El biznieto de la narradora habita ahora la vieja casa, donde los muebles se posan con romántico estilo sobre el suelo de madera gastada. La familia veraneaba en Mazcuerras, primero con Concha Espina; después sin ella pero al amparo del legado literario que dejó tras su muerte en el año 1955. «Mi madre -Paloma Sainz de la Maza-, que trabajaba en TVE, ampliaba su tiempo de vacaciones porque le encantaba cuidar de sus padres en Cantabria», recuerda Muguerza. El padre de Paloma era el famoso compositor y concertista de guitarrista Regino Sainz de la Maza, que había contraído matrimonio con Josefina de la Serna y Espina, única hija de la escritora (tenía otros tres hijos varones). La casa es ahora un museo repleto de reliquias que se resisten al invasivo avance de la modernidad, donde Muguerza recuerda la generosa personalidad de su antecesora. «Fue la primera persona en vivir de la literatura en España y cuando cobraba los derechos de autor mi bisabuela repartía sobres con dinero entre las vecinas». La escena evoca los veranos idílicos de un niño, hace medio siglo, «cuando iba al río a por truchas y jugaba fatal a los bolos». Mazcuerras es la misma y a la vez ya no lo es, sobre todo por la estela de silencios que ha dejado el covid-19. «Mi vida no ha cambiado, pero sí la de mi entorno. Antes pasaba algún vecino y entraba a saludarme o a ver mis obras (Muguerza es escultor y pintor). Ahora la gente es más reacia».
La localidad se caracteriza cada verano por celebrar uno de los festivales de arte más punteros de Cantabria: Aselart. La iniciativa consiste en acercar el arte al pueblo y partió de un grupo de intelectuales que se reunían para realizar tertulias literarias y que se agruparon bajo el nombre de 'La Hérmida'. Ellos, con José Antonio Andrés Vera a la cabeza, tuvieron la idea de llenar las calles de Mazcuerras de arte en la temporada estival. En los últimos cinco veranos, el municipio ha sido el abrigo de multitud de expresiones artísticas. Exposiciones, presentaciones de libros, representaciones teatrales, conciertos, performances, lecturas dramatizadas, conferencias... Los artistas llegan de diferentes puntos de Cantabria y de España y sus obras interaccionan con el paisaje.

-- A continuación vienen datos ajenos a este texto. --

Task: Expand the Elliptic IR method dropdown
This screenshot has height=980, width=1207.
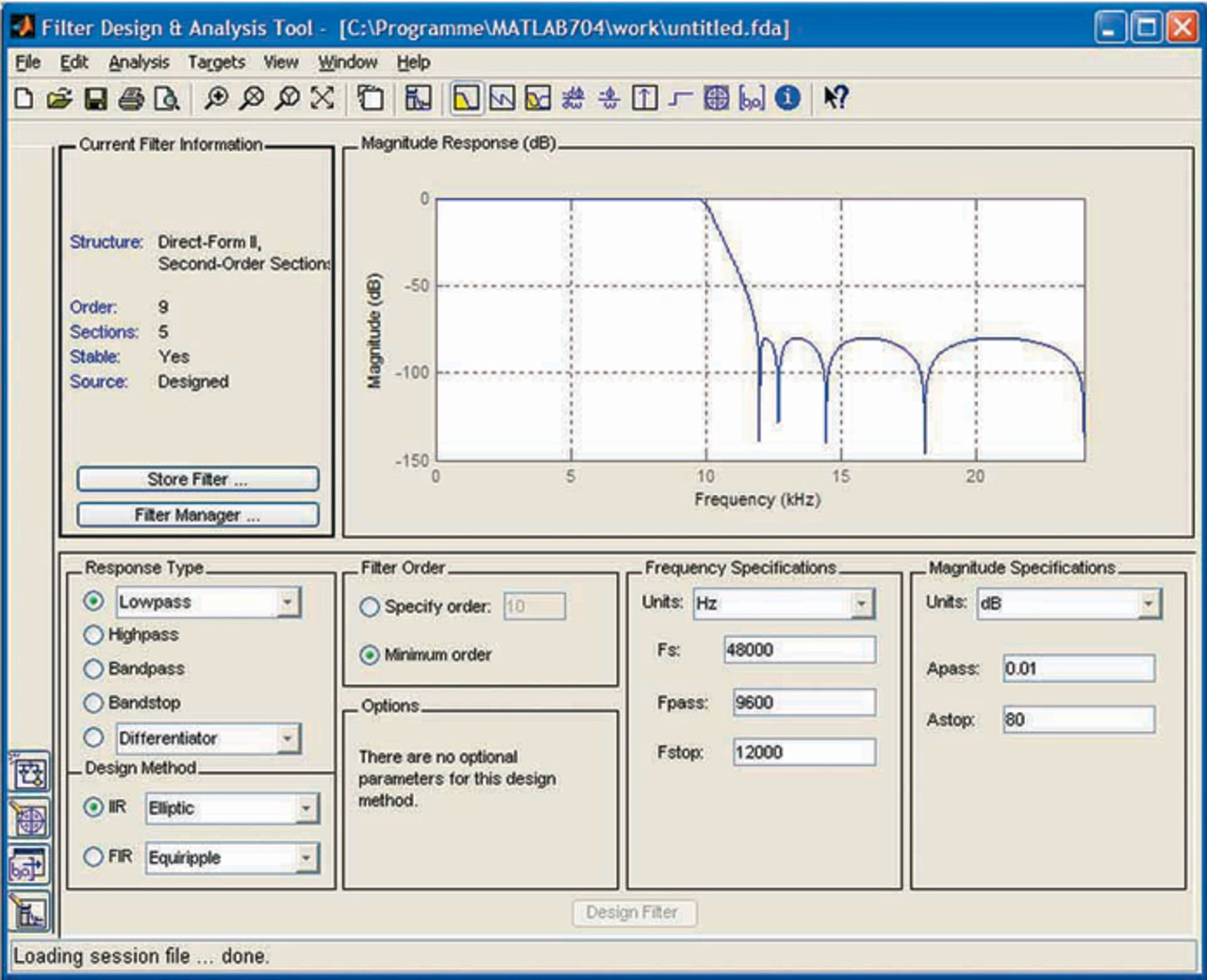Action: point(306,808)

De fondo, el trabajo desinteresado de varias personas que quieren llevar la cultura al pueblo, y no al revés.
Este año Aselart volverá a celebrarse, pero durará menos tiempo y se reducirán las exposiciones en el interior de la Casa Gótica. A pesar de todo brotará de nuevo entre sus calles la magia de la creatividad. «Al principio teníamos mucha incertidumbre, pero decidimos hacerlo. Teníamos que organizar Aselart», explica José Antonio Andrés, fiel al compromiso adquirido consigo mismo y con el pueblo. Antes de despedirse, Íñigo Muguerza muestra los árboles del terreno anexo a la casa de Concha Espina desde la terraza decimonónica. «Mira -dice mientras señala un enorme ciprés que hace de sombrero del jardín- ese lo plantó mi abuelo en los años cuarenta». La naturaleza entona el himno del verano y continúa creciendo como si nada, ajena al impúdico drama que dejó la primavera.